Explain Respiratory Functions -
Describe the processes of ventilation, gas exchange, and acid-base balance to understand how the lungs support overall physiology.
Analyze Clinical Terminology -
Interpret terms such as nasorrhea and other respiratory system vocabulary to boost your clinical language skills.
Answer Lung Anatomy Questions -
Apply your anatomical knowledge to tackle targeted lung anatomy questions and reinforce your learning.
Assess Knowledge Gaps -
Use the quiz results to identify areas of strength and weakness, helping you focus future study efforts.
Cheat Sheet
Upper and Lower Respiratory Tract Anatomy -
Break down the respiratory system into upper (nose - including where nasorrhea occurs - pharynx, larynx) and lower (trachea, bronchi, bronchioles, alveoli) segments, as outlined in university anatomy courses. Recognizing nasorrhea as excess nasal discharge aids in clinical questions about mucosal defense. Use the mnemonic "Never Play Loud Tunes Before Bed" (Nose, Pharynx, Larynx, Trachea, Bronchi, Bronchioles) to lock in the order.
Respiratory Mechanics & Boyle's Law -
Inhalation happens when diaphragm contraction expands thoracic volume and lowers intrapulmonary pressure (Boyle's Law: P1V1 = P2V2), drawing air in; exhalation reverses this. Many university physiology texts emphasize "volume up, pressure down" as the core concept. Visualize a syringe to remember how changing volume alters pressure.
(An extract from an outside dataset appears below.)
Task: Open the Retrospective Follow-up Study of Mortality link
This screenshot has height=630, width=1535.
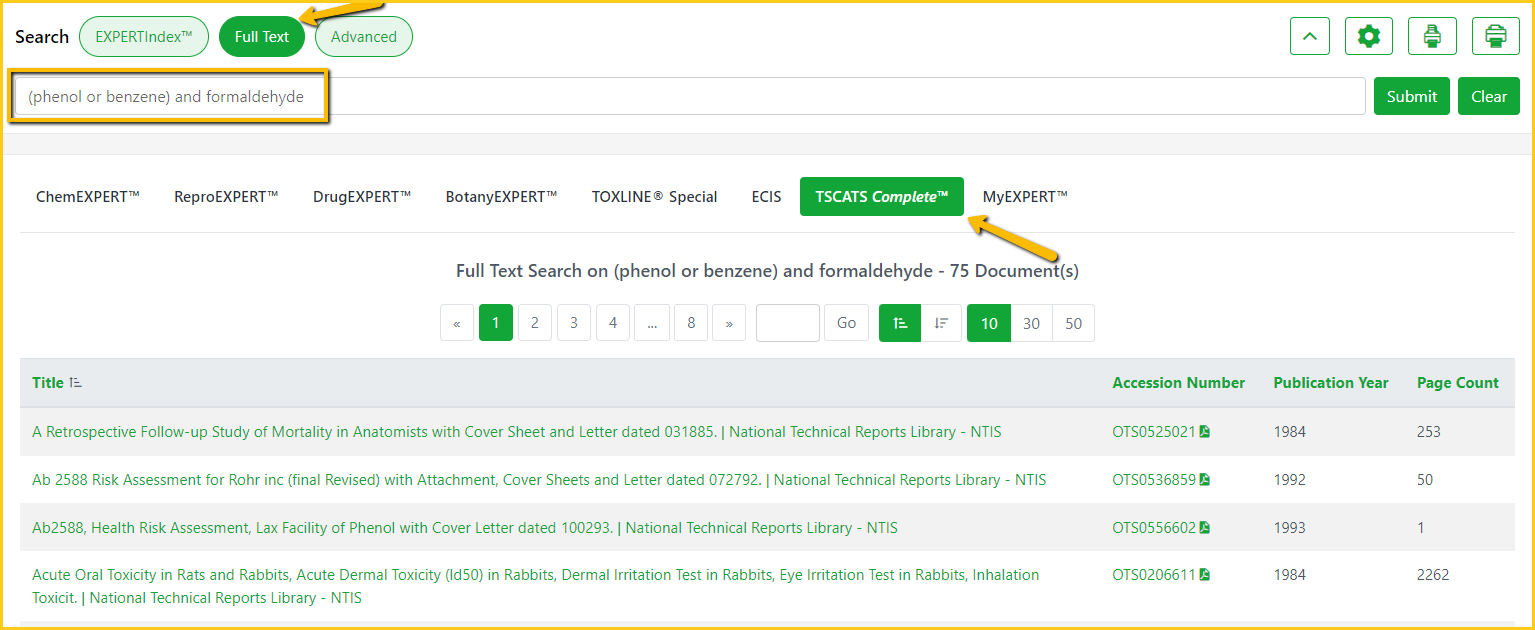Action: [x=374, y=432]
Gas Exchange & Partial Pressures -
O₂ and CO₂ diffuse across alveolar-capillary membranes following partial pressure differences (Henry's Law), with alveolar PO₂ ~100 mmHg and venous PO₂ ~40 mmHg. This principle explains oxygen uptake and why high-altitude training boosts red blood cell production. Recall "High P to Low P" to predict diffusion direction in any scenario.
Pulmonary Volumes and Capacities -
Key spirometry values include tidal volume (TV ~500 mL), inspiratory reserve volume (IRV), expiratory reserve volume (ERV), and residual volume (RV ~1.2 L). Calculate vital capacity (VC) using VC = TV + IRV + ERV to ace lung capacity questions. A quick mnemonic is "TV IERV" to list Tidal, Inspiratory, Expiratory, Residual volumes.
Neural and Chemical Regulation -
The medulla oblongata and pons coordinate rhythmic breathing via central chemoreceptors (sensitive to CO₂/pH) and peripheral chemoreceptors (sensitive to O₂) as detailed by the American Lung Association. Elevated CO₂ triggers the hypercapnic drive, increasing ventilation rate. Remember "COPS" (Central, O₂, Peripheral, Sensors) to recall the control sites.